9. An automatic icemaker according to claim 8, wherein said
microprocessor has an AD converter contained therein.
10. An automatic icemaker according to claim 6, wherein the water
is supplied while said ice-making tray is rotated step by step.
11. An automatic icemaker according to claim 6, further including a
temperature detecting sensor for detecting a temperature of said
ice-making tray or a temperature of ice, and a temperature
detecting sensor for detecting a temperature of an interior of said
freezing compartment.
12. An automatic icemaker according to claim 6, wherein two said
ice-making trays are combined together back-to-back.
Description
BACKGROUND OF THE INVENTION
[0001] 1. Field of the Invention
[0002] The present invention relates to an automatic icemaker which
is provided in a refrigerator, and designed such that it repeatedly
carries out a water feeding operation, an ice making operation and
an ice discharging operation according to a predetermined sequence,
and automatically makes ice cubes.
[0003] 2. Description of the Prior Art
[0004] In a conventional automatic icemaker, a groove-shaped
water-passage channels are formed in partitions between respective
adjacent small ice-making compartments of an ice-making tray in
order that water supplied to the ice-making tray from above the
ice-making tray can be equally spread into respective small
ice-making compartments of the ice-making tray. However, when ice
cubes formed in the small ice-making compartments are to be
discharged from the ice-making tray, adjacent ice cubes in the
small ice-making compartments are freezingly connected to each
other through ice formed in the water passage channels.
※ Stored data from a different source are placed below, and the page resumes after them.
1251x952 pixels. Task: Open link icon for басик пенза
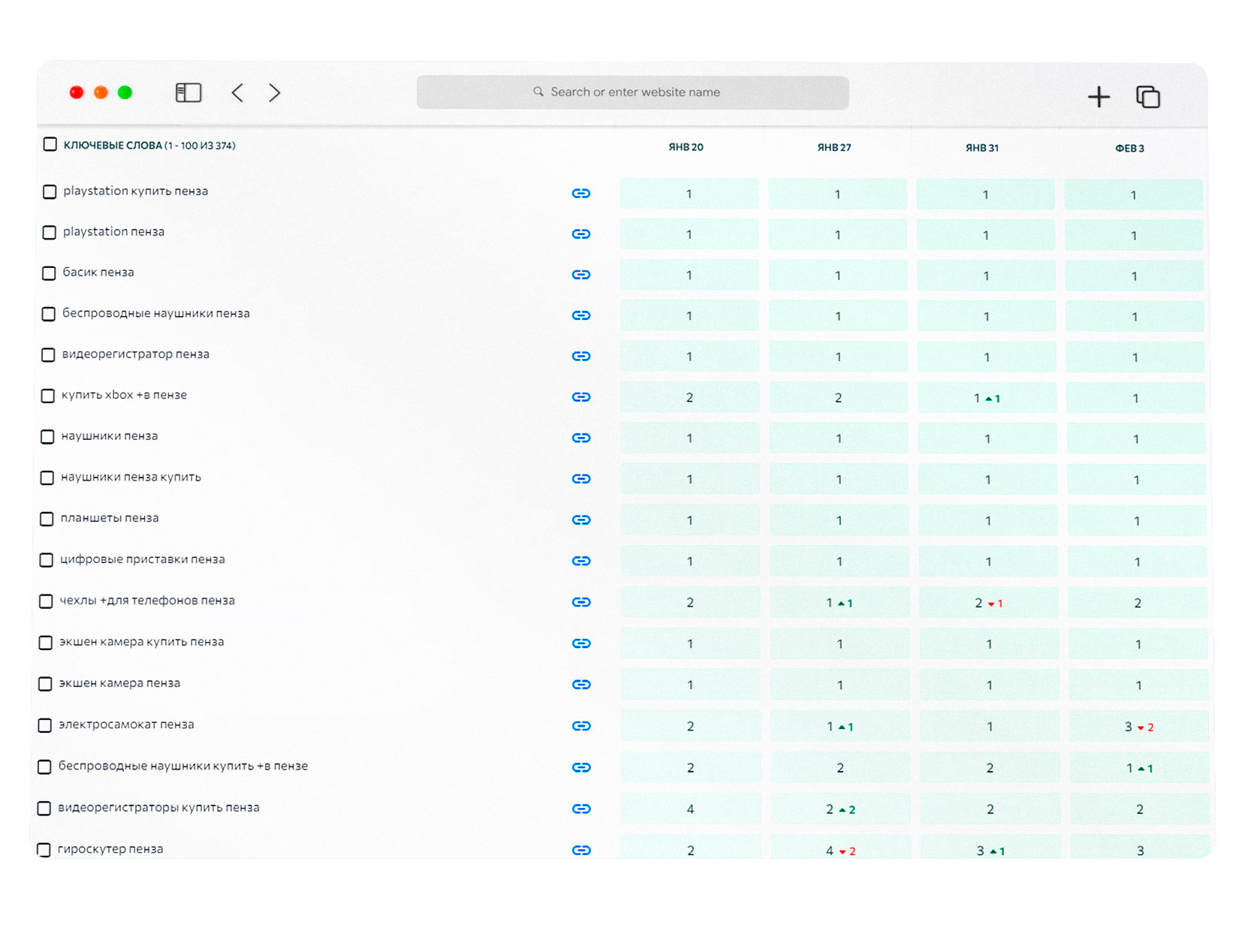(581, 275)
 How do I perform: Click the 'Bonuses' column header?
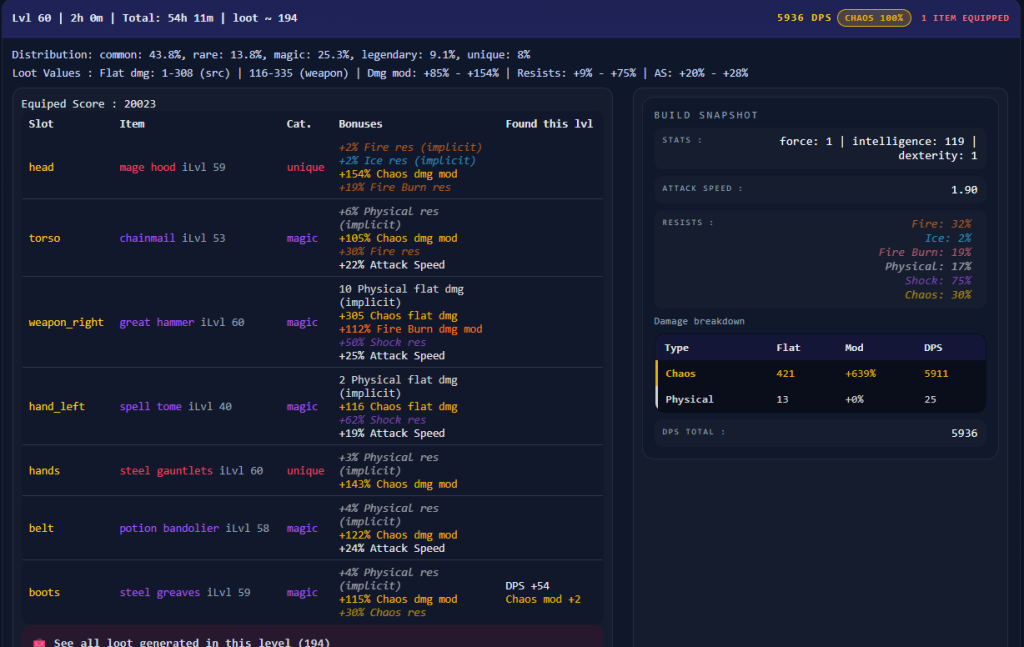click(360, 124)
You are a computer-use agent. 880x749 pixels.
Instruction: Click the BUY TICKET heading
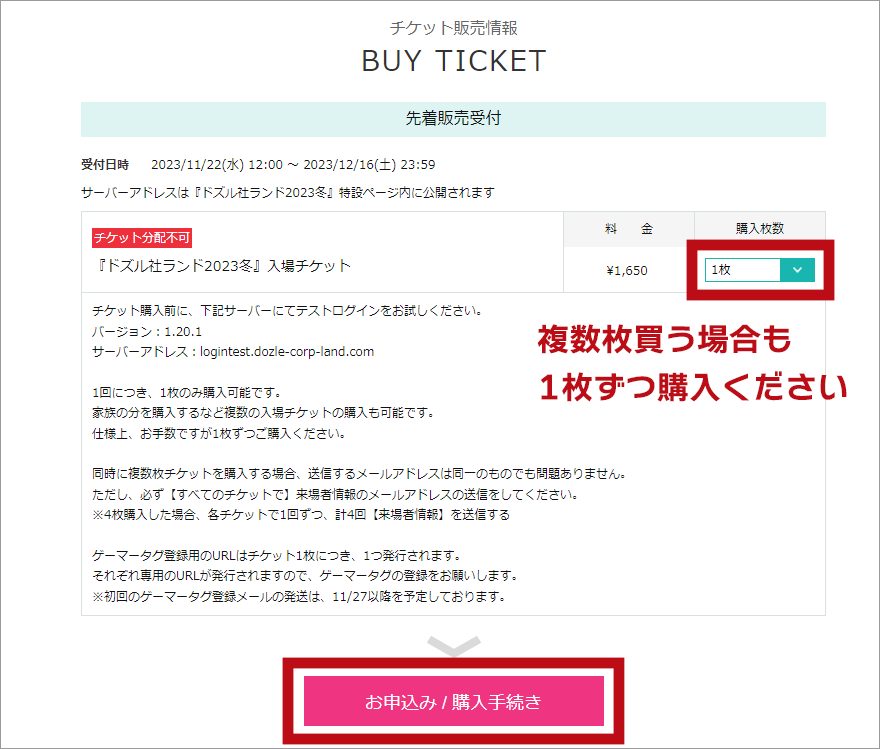453,61
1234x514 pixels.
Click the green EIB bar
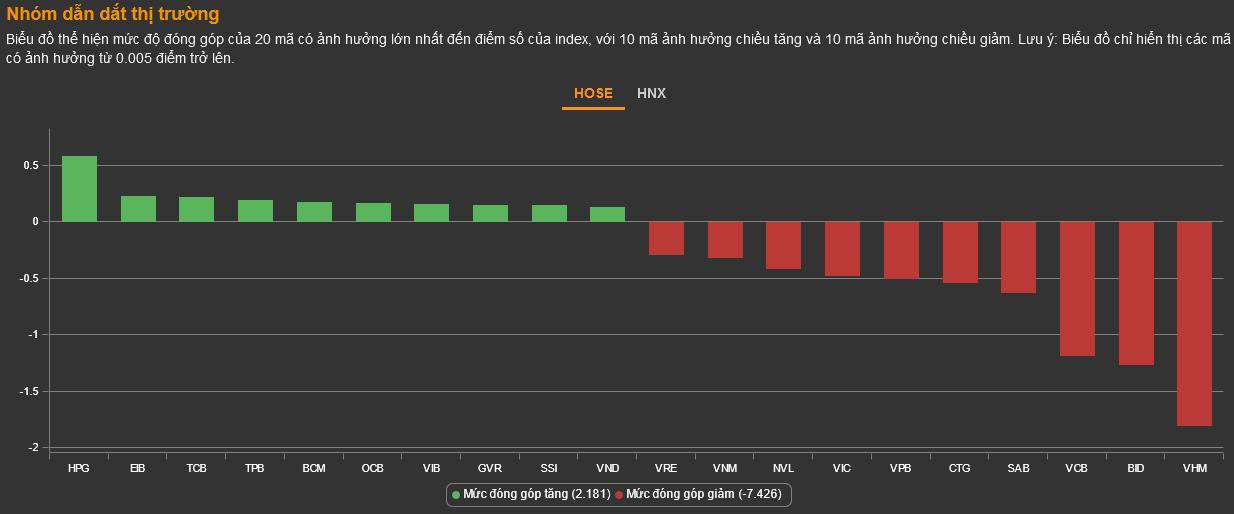138,209
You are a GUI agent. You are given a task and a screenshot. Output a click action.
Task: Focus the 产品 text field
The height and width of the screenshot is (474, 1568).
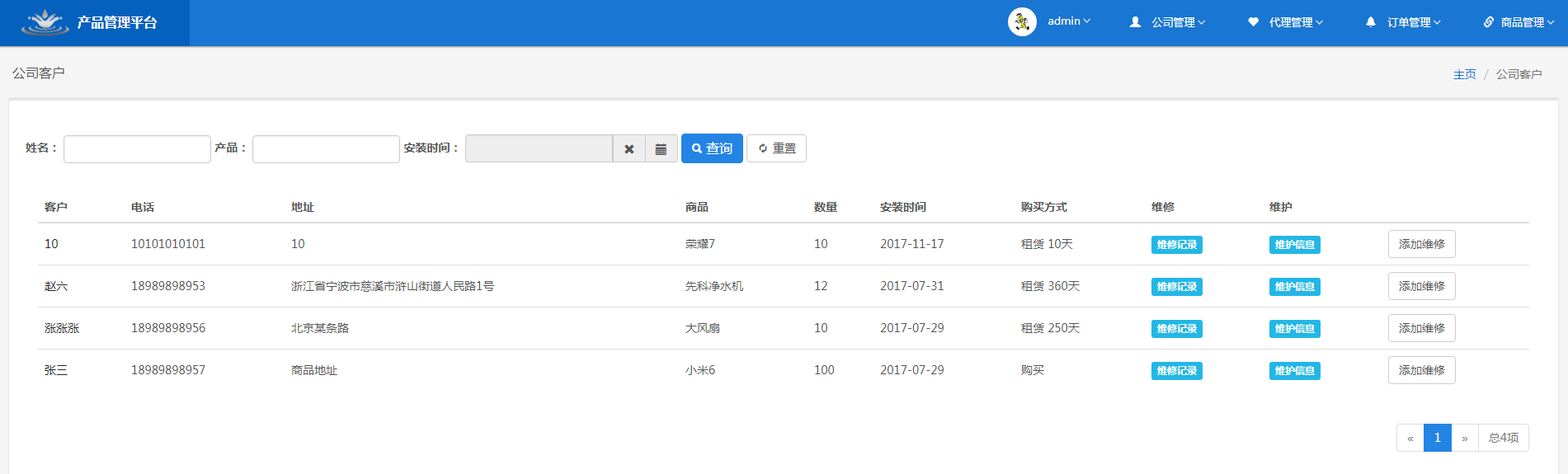tap(326, 149)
This
contributes to falling of the dischargeability of the ice cubes and
users' convenience.
[0005] For this reason, it is conceivable that the groove-shaped
water passage channels are formed in portions of the partitions
between the respective adjacent small ice-making compartments which
are offset from centers of the partitions, and the ice-making tray
is inclined at a predetermined angle, which allows the water to be
equally spread into the respective small ice-making compartments,
namely, at a water filling angle, and the supply of the water to
the ice-making tray is then carried out.
[0006] However, when the supply of the water is carried out in the
condition where the ice-making tray is inclined at the water
filling angle, the water runs along walls of the small ice-making
compartments and spills out of the ice-making tray.
SUMMARY OF THE INVENTION
[0007] It is an object of the present invention to provide an
automatic icemaker which is capable of causing water supplied to an
ice-making tray from above the ice-making tray to be equally spread
into respective small ice-making compartments of the ice-making
tray, does not allow adjacent ice cubes formed in the small
ice-making compartments to be freezingly connected to each other
through ice formed in water passage channels when the ice cubes are
to be discharged from the ice-making tray, and does not allow the
water to spill out of the ice-making tray at the time of the water
supply.
[0008] In accordance with one aspect of the present invention,
there is provided an automatic icemaker which is capable of being
installed in a freezing compartment and automatically making and
discharging ice cubes, the automatic icemaker comprising at least
one ice-making tray having a plurality of small ice-making
compartments, partitions disposed between respective adjacent small
ice-making compartments, and groove-shaped water-passage channels
formed in portions of the partitions which are offset from centers
of the partitions, and a rotating device for rotating the
ice-making tray, wherein water is supplied after the ice-making
tray is inclined at a water supply angle less than a water filling
angle in such a direction that the water passage channels face
downward.
[0009] According to an another aspect of the present invention,
there is provided an automatic icemaker which is capable of being
installed in a freezing compartment and automatically making and
discharging ice cubes, the automatic icemaker comprising at least
one ice-making tray having a plurality of small ice-making
compartments, partitions disposed between respective adjacent small
ice-making compartments, and groove-shaped water-passage channels
formed in portions of the partitions which are offset from centers
of the partitions, and a rotating device for rotating the
ice-making tray, wherein water is supplied while the ice-making
tray is rotated in such a direction that the water-passage channels
face downward, according to a quantity of the water stored in the
small ice-making compartments by the supply of the water.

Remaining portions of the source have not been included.